• **What to do**: What should be copied is the stretch of entries below from the line with "Task: Click the Pybo brand logo link" up to and including the line with "Given: Click the 2862.19 current price tag", exactly and without images.
_ _ _ _ _
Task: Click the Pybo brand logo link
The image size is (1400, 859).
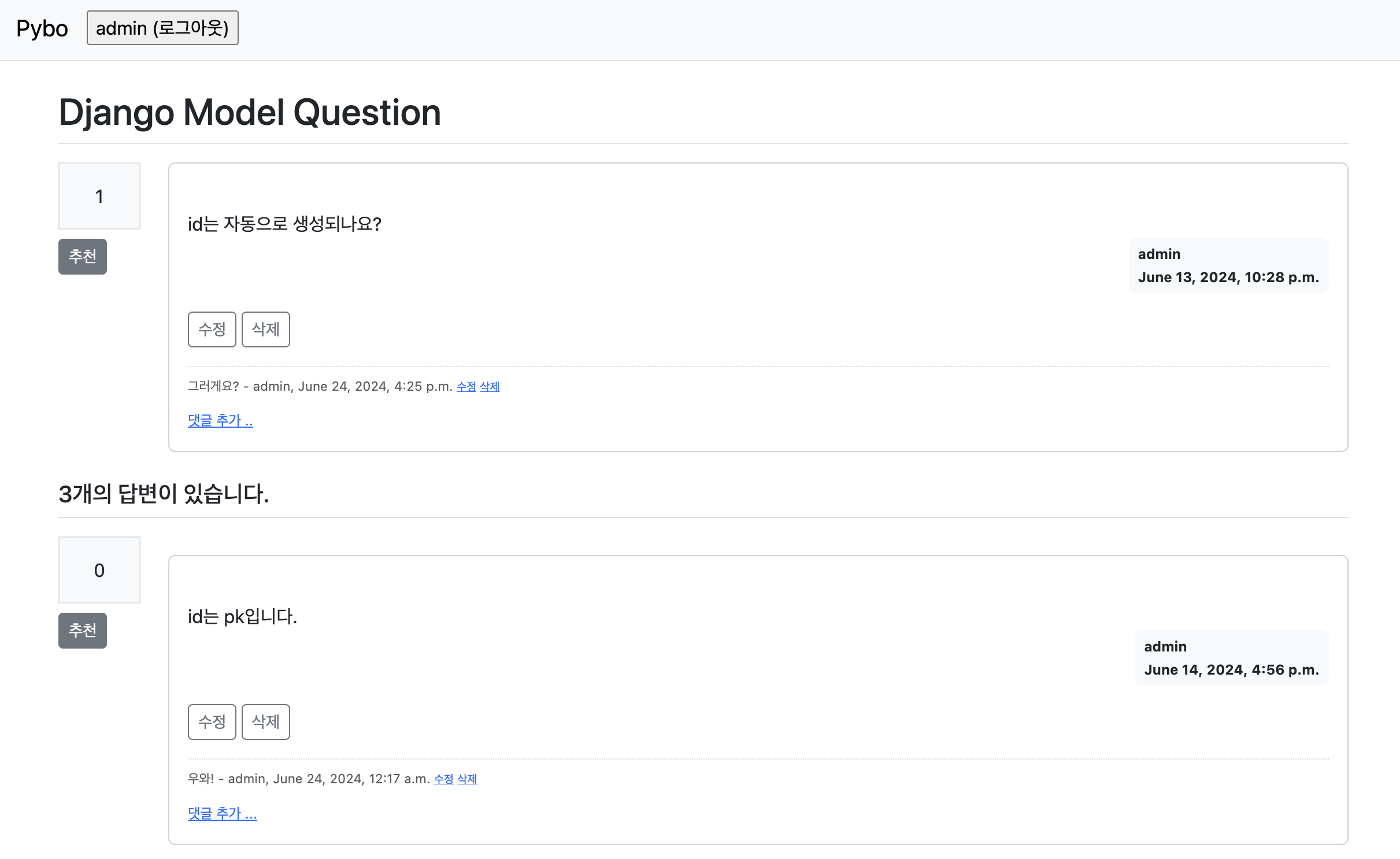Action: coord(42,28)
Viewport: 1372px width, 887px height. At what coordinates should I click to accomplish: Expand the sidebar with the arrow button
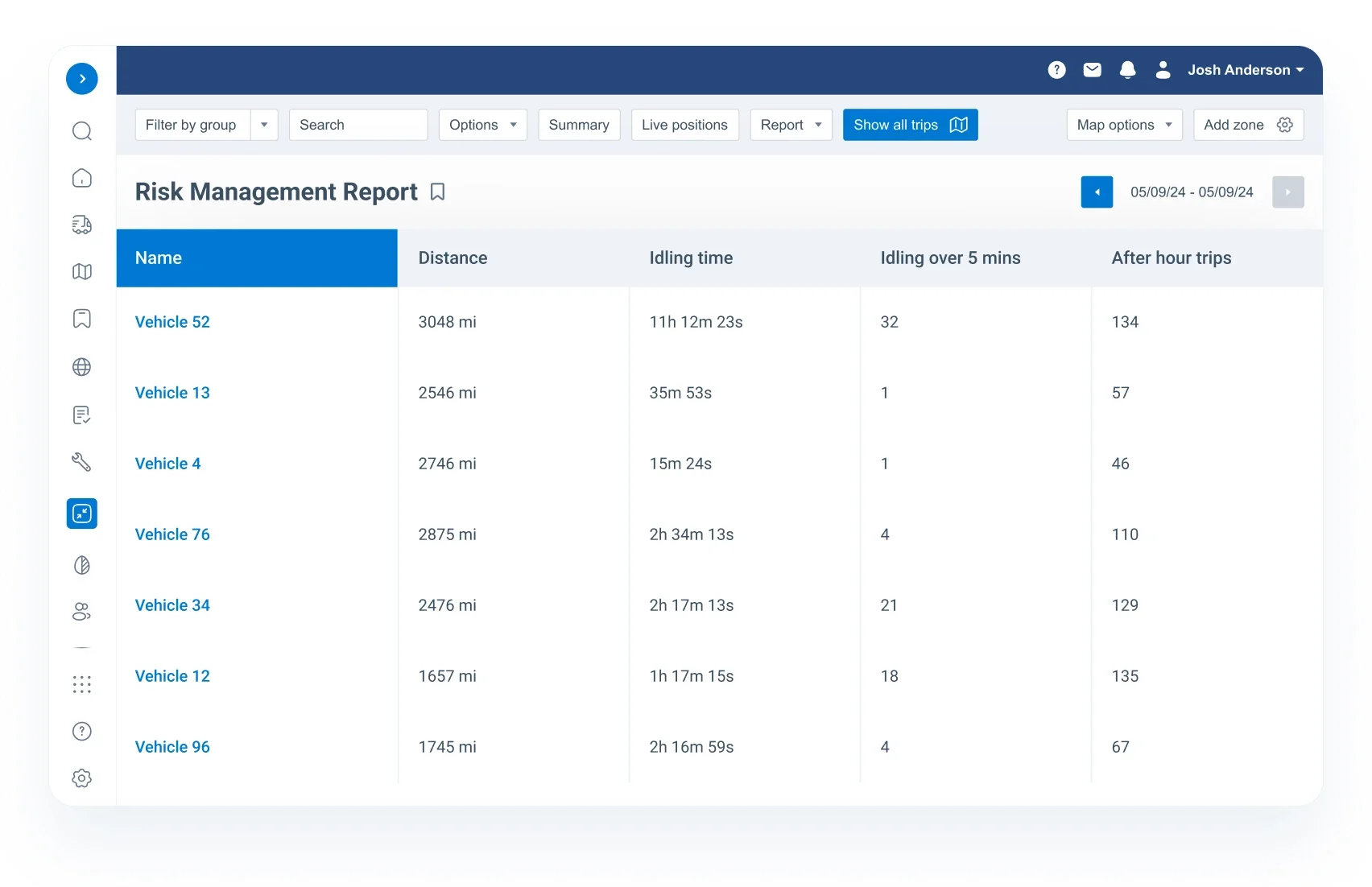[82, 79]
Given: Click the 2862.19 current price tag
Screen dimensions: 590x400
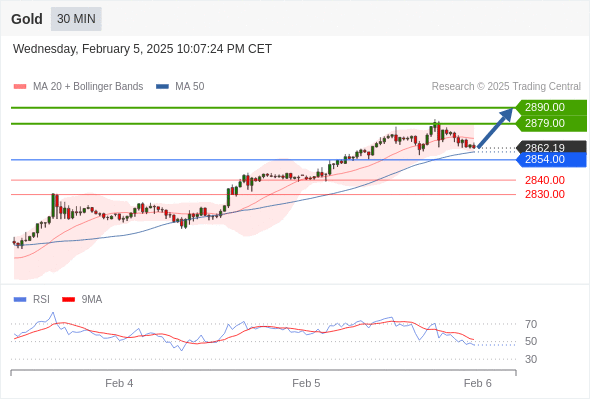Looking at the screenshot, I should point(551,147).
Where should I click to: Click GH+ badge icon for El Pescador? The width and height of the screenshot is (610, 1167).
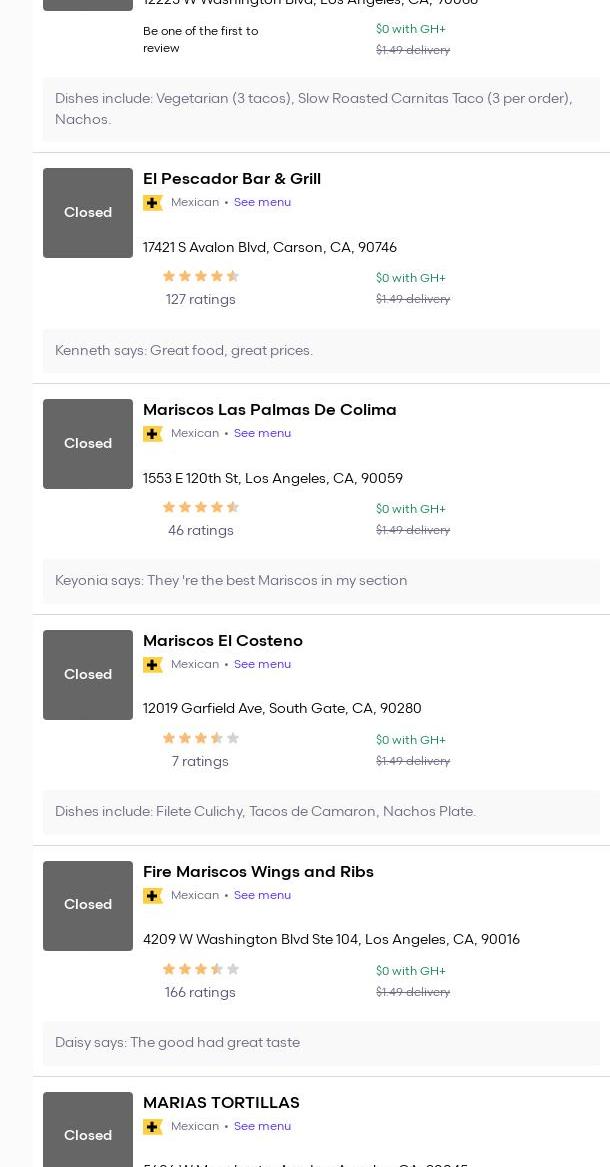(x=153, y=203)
_ _ _ _ _
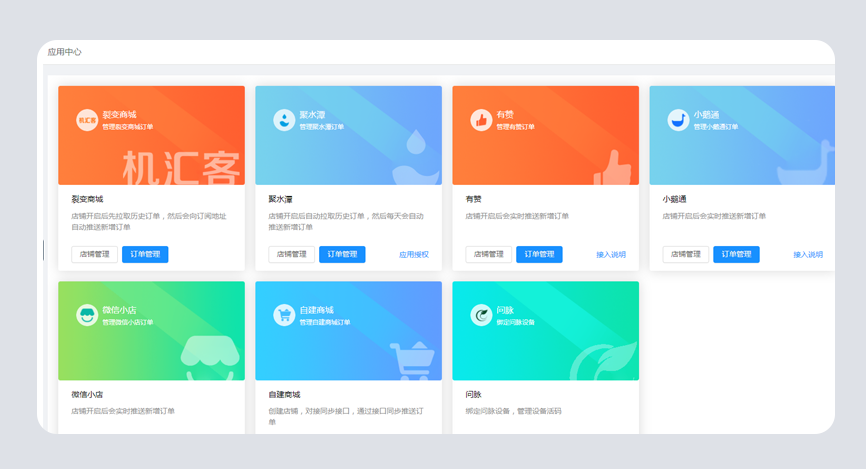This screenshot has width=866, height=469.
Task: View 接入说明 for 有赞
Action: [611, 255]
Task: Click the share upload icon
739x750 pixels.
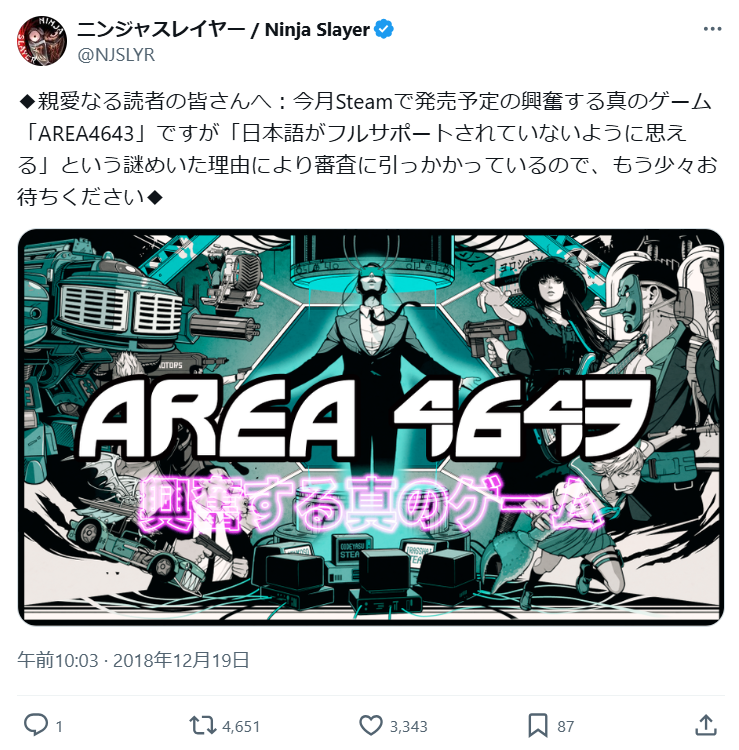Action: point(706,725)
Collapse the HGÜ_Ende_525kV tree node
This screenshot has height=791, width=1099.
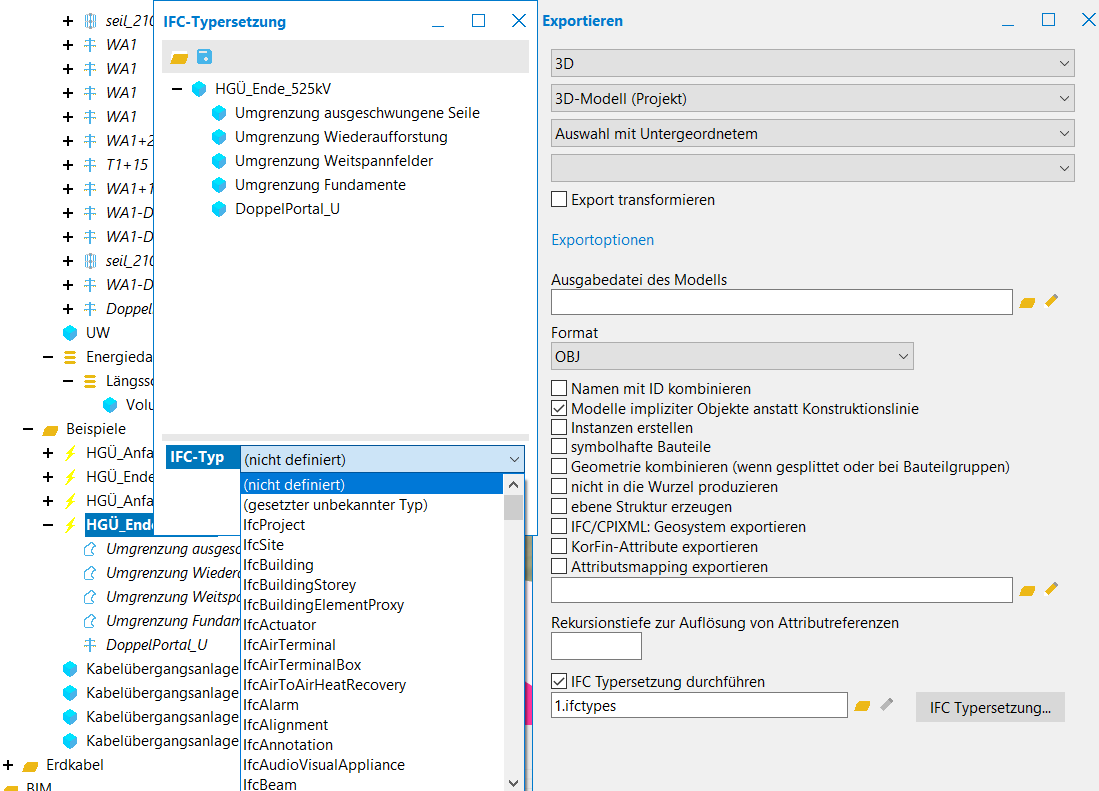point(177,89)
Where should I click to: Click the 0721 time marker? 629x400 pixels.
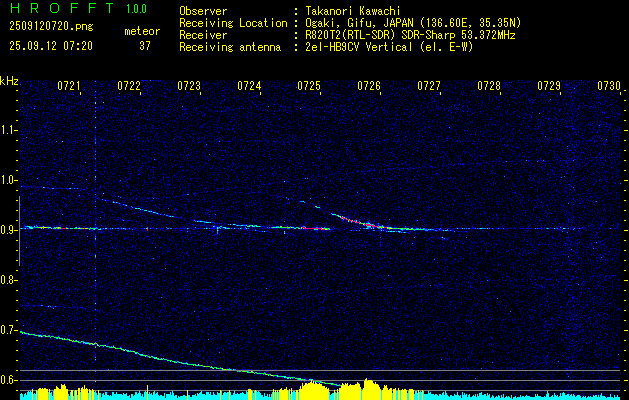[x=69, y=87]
_ _ _ _ _
• **Your solution**:
Task: Click the Pybo brand logo link
The image size is (1400, 859).
Action: coord(42,28)
Viewport: 1372px width, 887px height. At what coordinates should I click to accomplish: Expand the sidebar with the arrow button
[82, 79]
Given: Click the 2862.19 current price tag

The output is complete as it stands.